In this passage from "Old Calabria," novelist Norman Douglas vents his disgust on the wonder tree: "A single eucalyptus can ruin the faire landscape. No plant on earth rustles such a horribly metalic fashion when the wind blows through these everlasting withered branches; the noise chills on the marrow; it is like the sibilant chant of ghosts. Its oil is called "medicine" only because it happens to smell rather nasty; it is worthless timber, objectionable in form and hue -- objectionable above all things, in its perverse, and inhuman habits. "

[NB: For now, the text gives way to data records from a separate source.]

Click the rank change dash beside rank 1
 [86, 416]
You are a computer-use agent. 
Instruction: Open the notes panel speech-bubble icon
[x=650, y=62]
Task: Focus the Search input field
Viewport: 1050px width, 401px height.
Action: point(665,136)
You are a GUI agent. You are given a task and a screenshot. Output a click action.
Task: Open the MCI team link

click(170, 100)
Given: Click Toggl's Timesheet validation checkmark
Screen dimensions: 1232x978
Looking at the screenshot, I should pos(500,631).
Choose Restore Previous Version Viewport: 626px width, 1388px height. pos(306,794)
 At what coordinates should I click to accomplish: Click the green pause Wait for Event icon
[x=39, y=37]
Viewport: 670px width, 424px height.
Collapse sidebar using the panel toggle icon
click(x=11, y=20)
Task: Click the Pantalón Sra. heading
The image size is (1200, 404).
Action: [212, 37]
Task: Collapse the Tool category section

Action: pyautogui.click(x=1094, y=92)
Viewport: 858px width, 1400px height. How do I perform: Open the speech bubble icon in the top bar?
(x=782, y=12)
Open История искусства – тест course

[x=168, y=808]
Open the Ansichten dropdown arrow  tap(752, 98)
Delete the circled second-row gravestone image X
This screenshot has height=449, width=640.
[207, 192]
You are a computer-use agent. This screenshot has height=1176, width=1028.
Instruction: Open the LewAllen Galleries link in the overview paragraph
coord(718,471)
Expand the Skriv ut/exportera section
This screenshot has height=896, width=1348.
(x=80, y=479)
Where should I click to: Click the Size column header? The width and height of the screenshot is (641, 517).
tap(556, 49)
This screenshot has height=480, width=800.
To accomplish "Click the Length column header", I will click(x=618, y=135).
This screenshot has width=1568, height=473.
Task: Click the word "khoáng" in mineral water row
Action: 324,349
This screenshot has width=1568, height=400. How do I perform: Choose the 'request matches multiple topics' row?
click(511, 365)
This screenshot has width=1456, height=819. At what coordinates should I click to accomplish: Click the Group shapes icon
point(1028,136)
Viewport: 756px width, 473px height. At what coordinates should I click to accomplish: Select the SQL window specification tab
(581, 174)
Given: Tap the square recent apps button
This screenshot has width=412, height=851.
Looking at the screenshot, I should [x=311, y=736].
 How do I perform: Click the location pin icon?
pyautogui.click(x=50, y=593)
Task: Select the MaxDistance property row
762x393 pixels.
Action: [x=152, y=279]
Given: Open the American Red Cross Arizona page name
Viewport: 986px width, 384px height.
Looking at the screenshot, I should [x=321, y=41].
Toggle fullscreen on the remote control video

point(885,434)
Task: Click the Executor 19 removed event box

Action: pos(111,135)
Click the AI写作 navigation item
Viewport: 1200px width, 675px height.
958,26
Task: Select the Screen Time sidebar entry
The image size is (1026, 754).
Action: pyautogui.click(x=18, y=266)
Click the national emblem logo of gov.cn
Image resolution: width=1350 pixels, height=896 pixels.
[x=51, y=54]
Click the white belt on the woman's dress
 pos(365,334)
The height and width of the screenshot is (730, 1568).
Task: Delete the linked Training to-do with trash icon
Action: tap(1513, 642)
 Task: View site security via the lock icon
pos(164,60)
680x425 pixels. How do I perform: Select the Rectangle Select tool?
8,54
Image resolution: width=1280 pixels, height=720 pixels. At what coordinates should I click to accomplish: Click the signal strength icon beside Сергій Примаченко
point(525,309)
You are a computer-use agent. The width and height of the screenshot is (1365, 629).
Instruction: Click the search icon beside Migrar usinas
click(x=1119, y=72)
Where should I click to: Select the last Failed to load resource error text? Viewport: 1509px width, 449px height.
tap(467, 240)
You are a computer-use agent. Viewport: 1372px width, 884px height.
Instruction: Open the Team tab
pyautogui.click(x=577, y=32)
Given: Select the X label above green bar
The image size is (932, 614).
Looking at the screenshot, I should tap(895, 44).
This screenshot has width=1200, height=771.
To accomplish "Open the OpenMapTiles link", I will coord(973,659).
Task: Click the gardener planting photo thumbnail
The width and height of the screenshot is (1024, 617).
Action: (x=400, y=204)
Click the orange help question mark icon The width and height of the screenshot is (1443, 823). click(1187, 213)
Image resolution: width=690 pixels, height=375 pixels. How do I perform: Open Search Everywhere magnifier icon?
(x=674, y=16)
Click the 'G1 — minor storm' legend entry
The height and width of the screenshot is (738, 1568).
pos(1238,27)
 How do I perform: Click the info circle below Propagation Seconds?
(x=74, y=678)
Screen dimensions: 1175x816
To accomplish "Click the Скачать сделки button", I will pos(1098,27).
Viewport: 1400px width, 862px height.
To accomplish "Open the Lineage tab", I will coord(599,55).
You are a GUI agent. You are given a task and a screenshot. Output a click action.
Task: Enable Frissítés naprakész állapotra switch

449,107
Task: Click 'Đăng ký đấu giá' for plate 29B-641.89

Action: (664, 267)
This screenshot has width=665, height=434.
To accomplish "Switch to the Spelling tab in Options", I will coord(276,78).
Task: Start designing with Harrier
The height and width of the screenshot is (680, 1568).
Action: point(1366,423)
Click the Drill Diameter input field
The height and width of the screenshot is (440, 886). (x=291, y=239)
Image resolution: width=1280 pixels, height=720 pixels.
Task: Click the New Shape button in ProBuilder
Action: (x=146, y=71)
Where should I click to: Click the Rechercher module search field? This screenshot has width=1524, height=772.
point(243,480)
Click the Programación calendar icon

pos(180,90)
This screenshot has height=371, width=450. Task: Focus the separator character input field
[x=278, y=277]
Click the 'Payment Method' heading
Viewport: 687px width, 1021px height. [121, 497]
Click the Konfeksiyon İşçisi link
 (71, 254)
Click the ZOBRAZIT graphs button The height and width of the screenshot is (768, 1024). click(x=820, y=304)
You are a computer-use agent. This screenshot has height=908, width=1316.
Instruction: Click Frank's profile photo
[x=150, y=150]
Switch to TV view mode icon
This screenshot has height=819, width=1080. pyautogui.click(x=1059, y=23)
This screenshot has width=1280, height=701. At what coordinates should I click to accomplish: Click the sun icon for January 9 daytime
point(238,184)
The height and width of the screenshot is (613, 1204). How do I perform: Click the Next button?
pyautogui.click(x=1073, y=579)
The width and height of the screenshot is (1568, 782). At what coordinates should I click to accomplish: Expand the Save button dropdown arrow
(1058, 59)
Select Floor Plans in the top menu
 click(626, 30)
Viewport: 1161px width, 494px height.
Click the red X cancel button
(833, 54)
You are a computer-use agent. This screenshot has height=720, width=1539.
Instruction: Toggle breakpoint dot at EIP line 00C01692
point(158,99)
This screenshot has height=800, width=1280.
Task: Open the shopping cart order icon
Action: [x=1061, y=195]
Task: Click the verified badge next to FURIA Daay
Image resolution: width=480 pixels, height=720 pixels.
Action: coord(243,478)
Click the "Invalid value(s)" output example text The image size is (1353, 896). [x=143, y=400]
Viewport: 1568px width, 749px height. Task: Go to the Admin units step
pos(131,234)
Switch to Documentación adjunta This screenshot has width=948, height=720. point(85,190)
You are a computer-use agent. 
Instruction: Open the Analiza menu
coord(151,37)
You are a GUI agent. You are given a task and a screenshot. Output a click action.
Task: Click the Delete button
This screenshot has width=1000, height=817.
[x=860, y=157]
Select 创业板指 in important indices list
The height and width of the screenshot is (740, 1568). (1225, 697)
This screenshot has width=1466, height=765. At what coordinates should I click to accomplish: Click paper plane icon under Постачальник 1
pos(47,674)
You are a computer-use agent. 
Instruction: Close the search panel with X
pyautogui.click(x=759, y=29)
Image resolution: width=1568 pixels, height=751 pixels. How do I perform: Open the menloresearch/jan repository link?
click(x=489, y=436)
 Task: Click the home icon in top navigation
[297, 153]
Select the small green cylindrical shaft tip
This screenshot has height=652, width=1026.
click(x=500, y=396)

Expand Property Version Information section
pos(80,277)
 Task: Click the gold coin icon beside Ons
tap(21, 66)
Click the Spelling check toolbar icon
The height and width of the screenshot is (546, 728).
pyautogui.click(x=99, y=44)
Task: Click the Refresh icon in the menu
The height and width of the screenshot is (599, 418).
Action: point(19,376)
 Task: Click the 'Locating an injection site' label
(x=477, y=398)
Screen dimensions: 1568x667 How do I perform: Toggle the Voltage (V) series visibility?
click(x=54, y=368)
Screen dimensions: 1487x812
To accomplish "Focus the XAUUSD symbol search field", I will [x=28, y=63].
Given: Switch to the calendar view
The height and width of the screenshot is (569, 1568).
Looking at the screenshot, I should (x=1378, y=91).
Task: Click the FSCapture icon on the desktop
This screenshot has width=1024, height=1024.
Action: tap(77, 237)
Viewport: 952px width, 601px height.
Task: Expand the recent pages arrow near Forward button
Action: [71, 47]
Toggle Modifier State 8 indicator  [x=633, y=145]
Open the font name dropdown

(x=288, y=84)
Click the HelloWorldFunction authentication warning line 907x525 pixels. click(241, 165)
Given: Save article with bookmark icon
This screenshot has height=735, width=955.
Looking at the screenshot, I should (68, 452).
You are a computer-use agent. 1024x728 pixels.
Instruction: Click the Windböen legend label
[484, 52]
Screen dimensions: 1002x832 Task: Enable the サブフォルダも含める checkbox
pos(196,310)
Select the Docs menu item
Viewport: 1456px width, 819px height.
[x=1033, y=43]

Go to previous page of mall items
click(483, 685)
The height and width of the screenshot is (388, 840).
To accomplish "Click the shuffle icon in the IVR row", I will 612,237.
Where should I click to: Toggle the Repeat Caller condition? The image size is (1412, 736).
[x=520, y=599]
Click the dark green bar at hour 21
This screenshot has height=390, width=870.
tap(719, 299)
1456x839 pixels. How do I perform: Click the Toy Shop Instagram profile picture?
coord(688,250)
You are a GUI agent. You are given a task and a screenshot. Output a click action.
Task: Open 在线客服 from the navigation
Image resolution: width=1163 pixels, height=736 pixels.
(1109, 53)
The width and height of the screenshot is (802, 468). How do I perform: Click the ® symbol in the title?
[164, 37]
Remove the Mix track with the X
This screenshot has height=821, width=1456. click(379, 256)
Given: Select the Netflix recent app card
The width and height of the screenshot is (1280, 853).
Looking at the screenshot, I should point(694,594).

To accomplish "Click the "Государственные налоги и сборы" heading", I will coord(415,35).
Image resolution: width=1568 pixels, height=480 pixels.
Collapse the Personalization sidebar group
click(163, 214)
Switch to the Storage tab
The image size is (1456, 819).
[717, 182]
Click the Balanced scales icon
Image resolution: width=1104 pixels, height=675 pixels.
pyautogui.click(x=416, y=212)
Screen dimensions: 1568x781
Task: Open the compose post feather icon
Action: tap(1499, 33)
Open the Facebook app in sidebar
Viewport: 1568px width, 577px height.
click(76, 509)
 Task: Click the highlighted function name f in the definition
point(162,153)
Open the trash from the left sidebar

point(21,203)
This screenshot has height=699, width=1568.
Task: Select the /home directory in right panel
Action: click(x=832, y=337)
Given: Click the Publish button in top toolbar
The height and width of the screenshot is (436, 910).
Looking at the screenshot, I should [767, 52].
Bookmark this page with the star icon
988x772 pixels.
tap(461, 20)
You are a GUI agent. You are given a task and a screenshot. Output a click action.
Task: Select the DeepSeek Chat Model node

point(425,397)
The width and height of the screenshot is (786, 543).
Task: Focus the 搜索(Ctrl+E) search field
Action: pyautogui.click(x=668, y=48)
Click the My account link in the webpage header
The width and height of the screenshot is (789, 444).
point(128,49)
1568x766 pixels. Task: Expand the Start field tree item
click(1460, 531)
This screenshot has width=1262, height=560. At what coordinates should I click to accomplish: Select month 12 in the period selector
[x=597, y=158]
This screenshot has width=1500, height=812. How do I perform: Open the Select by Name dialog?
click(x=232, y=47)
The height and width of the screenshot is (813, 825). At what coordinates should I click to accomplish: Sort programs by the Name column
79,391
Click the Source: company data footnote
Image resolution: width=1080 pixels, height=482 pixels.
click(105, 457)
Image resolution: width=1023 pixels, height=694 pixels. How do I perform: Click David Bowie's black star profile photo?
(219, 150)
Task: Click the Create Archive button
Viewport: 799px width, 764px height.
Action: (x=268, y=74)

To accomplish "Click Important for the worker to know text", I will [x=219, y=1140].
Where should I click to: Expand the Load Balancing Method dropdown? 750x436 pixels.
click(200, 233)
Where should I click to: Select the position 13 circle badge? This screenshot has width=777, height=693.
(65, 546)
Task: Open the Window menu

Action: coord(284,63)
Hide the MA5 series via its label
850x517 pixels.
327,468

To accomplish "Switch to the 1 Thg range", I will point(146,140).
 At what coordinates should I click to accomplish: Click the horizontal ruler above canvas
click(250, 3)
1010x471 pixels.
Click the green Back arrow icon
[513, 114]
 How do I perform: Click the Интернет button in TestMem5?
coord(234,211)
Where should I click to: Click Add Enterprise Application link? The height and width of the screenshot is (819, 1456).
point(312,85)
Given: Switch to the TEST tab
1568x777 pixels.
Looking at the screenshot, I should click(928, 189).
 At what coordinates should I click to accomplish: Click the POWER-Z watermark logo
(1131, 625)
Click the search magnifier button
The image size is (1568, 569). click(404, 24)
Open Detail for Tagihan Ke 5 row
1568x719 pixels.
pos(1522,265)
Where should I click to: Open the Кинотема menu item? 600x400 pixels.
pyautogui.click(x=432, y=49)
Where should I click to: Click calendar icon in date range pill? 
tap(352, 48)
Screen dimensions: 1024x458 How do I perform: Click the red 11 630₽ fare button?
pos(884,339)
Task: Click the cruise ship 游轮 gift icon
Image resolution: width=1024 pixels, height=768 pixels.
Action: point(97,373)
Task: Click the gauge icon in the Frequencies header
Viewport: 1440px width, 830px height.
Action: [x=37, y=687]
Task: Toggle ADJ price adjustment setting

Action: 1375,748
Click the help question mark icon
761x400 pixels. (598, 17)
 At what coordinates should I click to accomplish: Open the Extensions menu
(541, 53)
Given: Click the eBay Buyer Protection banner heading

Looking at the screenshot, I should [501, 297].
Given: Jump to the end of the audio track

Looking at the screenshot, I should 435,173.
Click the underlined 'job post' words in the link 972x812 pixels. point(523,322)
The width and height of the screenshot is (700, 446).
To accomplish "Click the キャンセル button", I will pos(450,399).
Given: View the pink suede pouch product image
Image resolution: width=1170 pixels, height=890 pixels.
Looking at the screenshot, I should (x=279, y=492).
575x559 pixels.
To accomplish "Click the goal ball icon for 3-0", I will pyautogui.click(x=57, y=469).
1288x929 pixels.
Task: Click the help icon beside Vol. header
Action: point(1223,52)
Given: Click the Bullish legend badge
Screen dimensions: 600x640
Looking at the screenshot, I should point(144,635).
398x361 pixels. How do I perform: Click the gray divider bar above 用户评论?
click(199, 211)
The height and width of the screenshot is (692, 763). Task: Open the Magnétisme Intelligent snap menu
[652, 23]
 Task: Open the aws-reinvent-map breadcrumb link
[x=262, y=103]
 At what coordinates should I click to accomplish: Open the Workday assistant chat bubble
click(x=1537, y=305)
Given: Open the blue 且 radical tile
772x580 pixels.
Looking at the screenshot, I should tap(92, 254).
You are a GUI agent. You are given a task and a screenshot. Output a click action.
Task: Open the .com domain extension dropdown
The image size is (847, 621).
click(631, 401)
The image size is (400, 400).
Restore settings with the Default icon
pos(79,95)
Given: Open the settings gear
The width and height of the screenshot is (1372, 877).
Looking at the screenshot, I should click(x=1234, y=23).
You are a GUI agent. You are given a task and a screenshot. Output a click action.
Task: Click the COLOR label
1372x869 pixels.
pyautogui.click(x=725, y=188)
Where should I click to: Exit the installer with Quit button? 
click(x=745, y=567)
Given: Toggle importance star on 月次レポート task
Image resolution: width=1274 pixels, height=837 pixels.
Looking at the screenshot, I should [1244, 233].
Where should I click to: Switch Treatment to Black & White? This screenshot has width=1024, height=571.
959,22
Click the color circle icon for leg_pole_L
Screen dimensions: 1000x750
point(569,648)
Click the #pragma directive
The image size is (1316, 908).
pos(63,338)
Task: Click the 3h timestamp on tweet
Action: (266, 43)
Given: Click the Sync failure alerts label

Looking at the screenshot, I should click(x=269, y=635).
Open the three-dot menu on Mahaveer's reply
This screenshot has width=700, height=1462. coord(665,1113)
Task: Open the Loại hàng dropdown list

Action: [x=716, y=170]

Today, the value of California real estate may well be enhanced by an absence of eucalyptus. Which raises the obvious question: Have we learned anything in the intervening hundred years? Eucalyptus seeds were first brought to California by Australian miners on their way to take part in the Gold Rush. Will the current rush to biofuels result in new invasions with their own unpredictable consequences? It is awfully tempting to look at the oily gum tree and think, how pleasant would it be to get my transportation fuel needs from a graceful forest. But when the tree blows up in your face and sets fire to your house, your opinion can change in a hurry.